Il est donc difficile d’écrire une histoire de la géométrie grecque entendue comme une narration continue qui irait des origines au déclin de la civilisation antique (du Ve siècle avant au Ve siècle après notre ère). Difficile aussi d’insérer cette histoire dans un contexte plus large, socio-politique, éducatif, intellectuel. Les sources sont insuffisantes pour envisager une telle entreprise. Leur nature — en particulier celles des traités optant pour une présentation déductive, rédigés dans un style impersonnel — n’y concourt pas non plus. Il faut donc faire des choix, adopter des partis-pris en braquant le projecteur sur des situations, des auteurs ou des textes pour lesquels nous sommes moins démunis.

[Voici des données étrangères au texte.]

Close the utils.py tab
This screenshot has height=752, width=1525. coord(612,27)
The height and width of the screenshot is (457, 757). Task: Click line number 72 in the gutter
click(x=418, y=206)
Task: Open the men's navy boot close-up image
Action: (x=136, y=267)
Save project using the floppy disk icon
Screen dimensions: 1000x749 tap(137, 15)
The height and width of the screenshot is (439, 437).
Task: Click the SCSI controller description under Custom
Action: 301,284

J’ai choisi de mettre l’accent sur les contenus mathématiques, au sens technique du terme, que nous connaissons grâce aux ouvrages conservés de quelques géomètres : Euclide (ch. 5-6), Archimède (ch. 7), Apollonius (ch. 8), Ptolémée (ch. 9). J’ai essayé de le faire en maintenant partiellement les modalités anciennes d’expression (théorie des proportions ; langage des aires) plutôt que d’opter pour des formulations symboliques entièrement modernisées. Le résultat est sans doute moins familier au lecteur contemporain (donc un peu moins facile à lire), mais il maintient, au prix d’un petit effort, quelque chose de la saveur des textes mathématiques anciens.

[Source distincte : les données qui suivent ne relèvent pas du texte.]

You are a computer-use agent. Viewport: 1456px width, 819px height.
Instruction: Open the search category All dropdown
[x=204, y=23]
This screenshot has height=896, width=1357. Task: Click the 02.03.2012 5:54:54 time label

Pour ce qui relève du contexte, j’ai privilégié quelques moments forts de l’histoire grecque en en marquant les grandes articulations : Grèce des cités (ch. 1), royaumes hellénistiques issus de la conquête d’Alexandre (ch. 3), hellénisme sous domination romaine (ch. 9). La présentation est donc essentiellement chronologique. Parce qu’une partie de la documentation conservée se rattache, de près ou de loin, à Alexandrie, il m’a paru utile de consacrer quelques lignes aux institutions savantes des Ptolémées, à la politique culturelle de cette dynastie, même si le rapport entre mécénat royal et sciences mathématiques n’est pas évident (ch. 3 et 9). Reste une atmosphère intellectuelle générale qui détermine partiellement l’orientation des travaux et des publications mathématiques qui participent aux formes générales du travail intellectuel de cette époque.
Les Grecs n’ont pas seulement pratiqué les mathématiques, ils ont également développé une double réflexion, philosophique et historique, à leur sujet. De philosophie, il est assez peu question dans ce dossier. Cela réclamait trop d’espace. Quant à l’ « histoire » telle que l’ont pratiquée les Anciens, elle est intéressante davantage en tant qu’(auto-)représentation plutôt que pour la véracité des « informations » qu’elle est censée véhiculer. Transmise sous forme d’anecdotes bien connues et inlassablement répétées, elle requiert une lecture critique, tout particulièrement en ce qui concerne les premiers travaux et les premiers savants (voir ch. 1-2 et les débuts des ch. 5-6). Déjà les historiens grecs du IVe siècle avant notre ère percevaient les limites de leur information à ce sujet.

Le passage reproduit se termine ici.